Fei de bunun farkındaydı. Baltasını sallamış ve başka bir fırtına oluşturmuştu hızlıca. 'kan bulutuna yaklaşan düşmanlara doğru dönmüş ve savaş alanının, kırılan kılıç ve kemik sesleriyle dolmasını sağlamaya devam etmişti. Modları arasında hızlıca geçiş yapmıştı daha sonra da.

Barbar modu kaybolmuştu.

Sıra Kutsal Şövalye'deydi!

Aniden, kutsal ve saf bir enerji vücudundan sızmaya başlamış ve arkasındaki 'demir adamlar'ın etrafını sarmıştı. Fei ayağını yere vurduğu gibi vücudundan altın bir halka çıkıp genişlemeye başlamıştı. Tüm güçlü adamlar, o halka kendilerini sardığı anda vücutlarındaki yaraların iyileşmeye başladığını hissetmişlerdi. Güçleri olağanüstü bir şekilde yenileniyor ve hatta, kendilerine olan güvenleri ve cesaretleri dahi yükseliyordu.

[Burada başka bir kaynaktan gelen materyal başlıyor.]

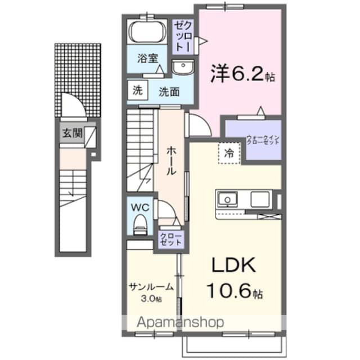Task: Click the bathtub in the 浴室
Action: point(147,32)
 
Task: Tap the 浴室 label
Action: point(147,58)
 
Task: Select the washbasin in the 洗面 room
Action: point(183,67)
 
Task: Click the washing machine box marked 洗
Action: point(137,91)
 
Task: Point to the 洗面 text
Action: point(169,92)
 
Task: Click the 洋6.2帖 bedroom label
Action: point(242,73)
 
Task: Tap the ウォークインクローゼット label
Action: point(263,140)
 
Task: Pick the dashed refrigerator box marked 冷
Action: point(229,153)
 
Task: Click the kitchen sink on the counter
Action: point(227,199)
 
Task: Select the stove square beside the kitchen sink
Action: point(260,199)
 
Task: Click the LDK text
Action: point(234,265)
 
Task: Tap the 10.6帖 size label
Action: point(235,290)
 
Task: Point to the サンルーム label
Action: point(151,286)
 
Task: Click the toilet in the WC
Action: point(140,224)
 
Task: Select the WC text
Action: point(140,208)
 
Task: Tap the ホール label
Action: point(171,161)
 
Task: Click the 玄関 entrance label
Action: point(73,133)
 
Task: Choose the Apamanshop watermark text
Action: point(180,322)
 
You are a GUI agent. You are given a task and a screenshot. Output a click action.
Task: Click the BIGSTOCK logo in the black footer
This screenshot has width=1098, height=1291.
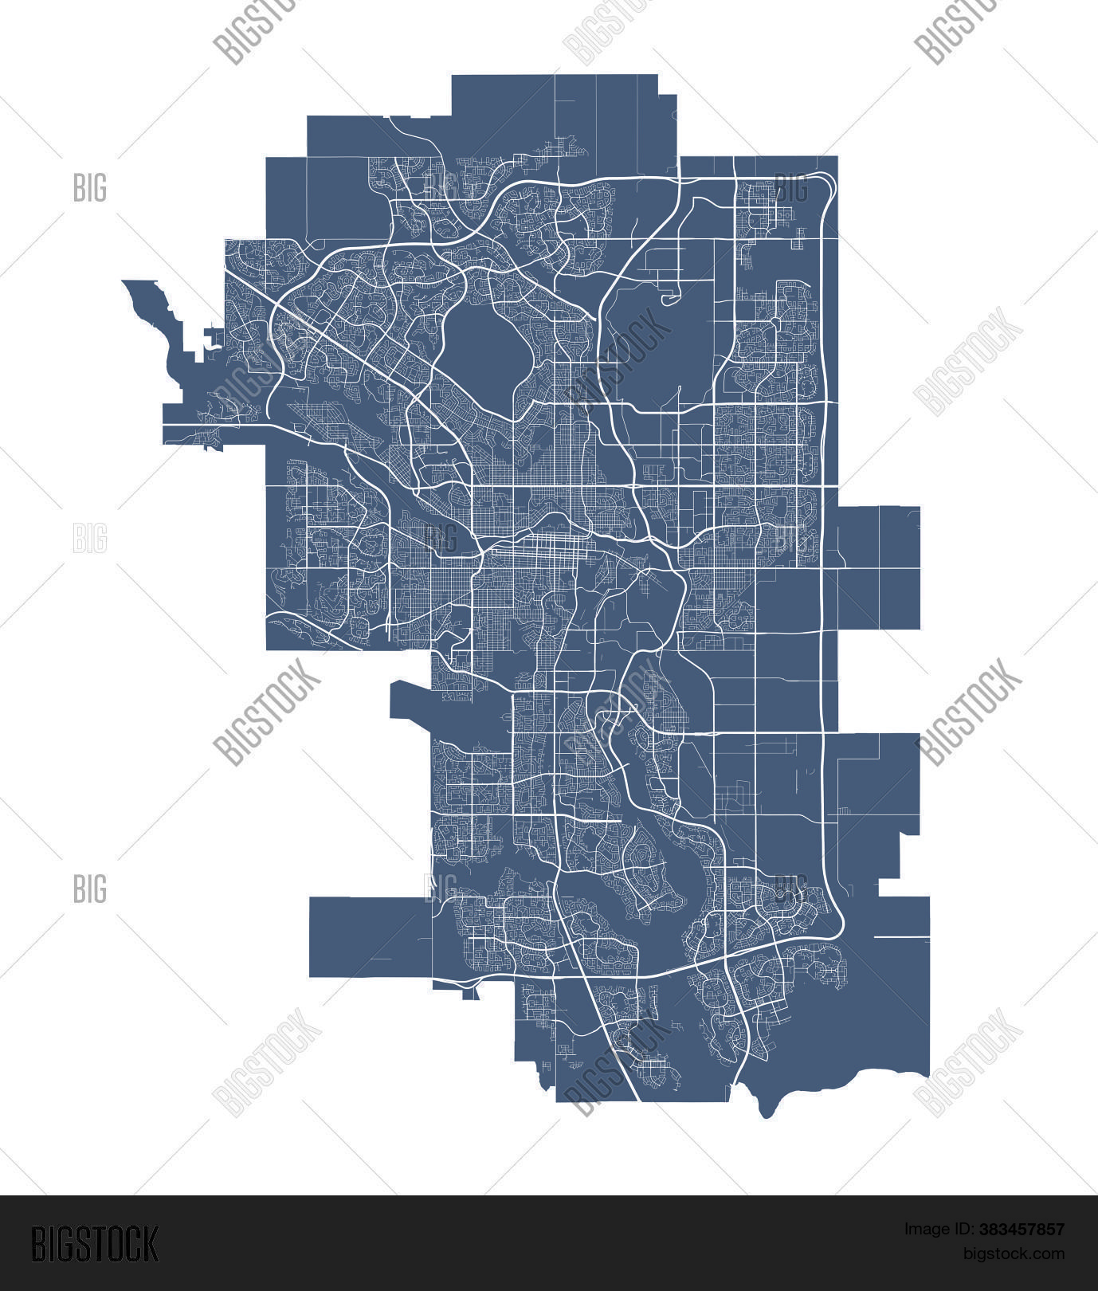pos(95,1244)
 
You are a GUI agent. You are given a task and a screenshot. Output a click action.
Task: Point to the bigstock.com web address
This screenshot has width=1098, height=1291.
pos(1014,1254)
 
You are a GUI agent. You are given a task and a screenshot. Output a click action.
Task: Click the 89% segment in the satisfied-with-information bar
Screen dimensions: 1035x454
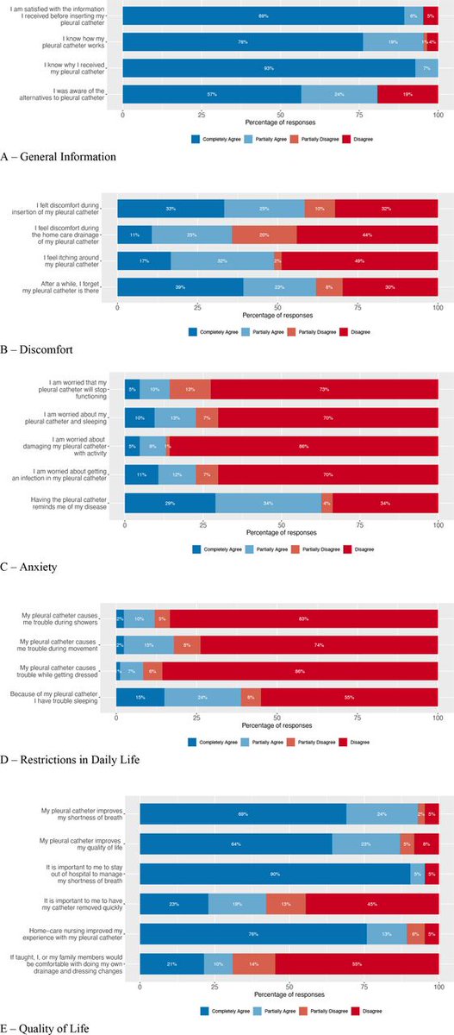click(264, 16)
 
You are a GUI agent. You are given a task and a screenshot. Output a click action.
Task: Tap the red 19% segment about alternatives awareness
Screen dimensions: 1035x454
click(407, 95)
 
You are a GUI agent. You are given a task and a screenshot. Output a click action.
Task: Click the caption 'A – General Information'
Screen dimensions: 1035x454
click(59, 156)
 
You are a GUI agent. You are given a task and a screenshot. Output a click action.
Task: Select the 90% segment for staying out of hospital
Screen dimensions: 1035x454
click(276, 874)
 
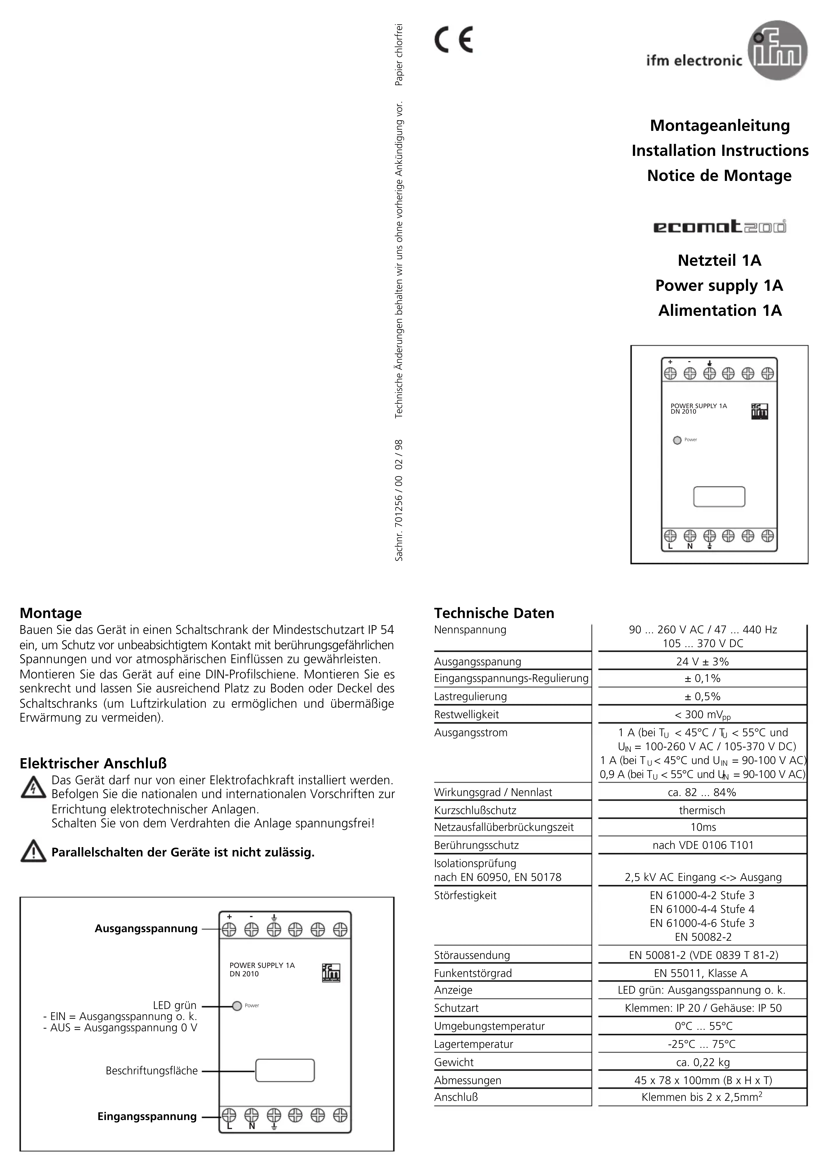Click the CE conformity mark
click(453, 40)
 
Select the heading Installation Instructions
click(720, 151)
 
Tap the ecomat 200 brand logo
click(720, 226)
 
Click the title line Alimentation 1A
click(720, 310)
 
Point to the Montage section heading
click(51, 613)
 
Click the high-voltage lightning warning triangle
click(33, 787)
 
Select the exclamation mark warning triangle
click(33, 851)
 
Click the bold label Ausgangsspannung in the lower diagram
click(146, 928)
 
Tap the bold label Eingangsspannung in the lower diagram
click(147, 1116)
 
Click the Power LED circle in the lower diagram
click(237, 1006)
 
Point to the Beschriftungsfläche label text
click(152, 1070)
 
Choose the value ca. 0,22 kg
click(702, 1062)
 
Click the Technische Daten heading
click(494, 613)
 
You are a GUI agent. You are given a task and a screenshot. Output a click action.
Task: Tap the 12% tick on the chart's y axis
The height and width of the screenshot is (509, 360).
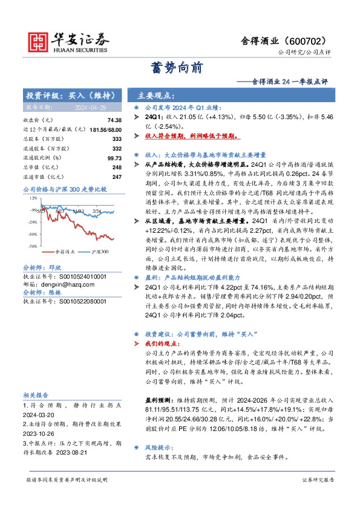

Bu Kutsal Şövalye'nin Aura'sı, [Dua]'ydı.

''Kralımız çok yaşa!''

Pierce de bunu hissettiği anda bağırmıştı. Kanının adeta alev aldığını hissetmiş ve gerçekten de daha fazla düşmanı öldürmek istemeye başlamıştı. Savaş çekici Savaş Tanrısı'nın kolunun bir uzantısı gibiydi. Yaptığı yatay bir saldırının ardından metallerin kırılırken çıkardığı çatırtılar, kaynayan yağın içine soğuk bir su dökülmüşçesine yoğundu. Dört ya da beş düşman bu çekiç tarafından köprüden itilip denize düşürüldükleri gibi çığlıklar eşliğinde savaşa veda etmişti.

''Kral Alexander çok yaşa!''

Drogba, Pierce'yi hızlıca bağırarak takip etmişti. Düşmanın onun sol koluna doğru saldırmak için kullandığı kılıcı kavramış ve sağ elindeki balta ile, herifi ikiye bölüvermişti. ''Şap!'' Kılıcın sahibinin kafası yere yapışmışken, kılıç da gökyüzünde uçmaya başlamıştı.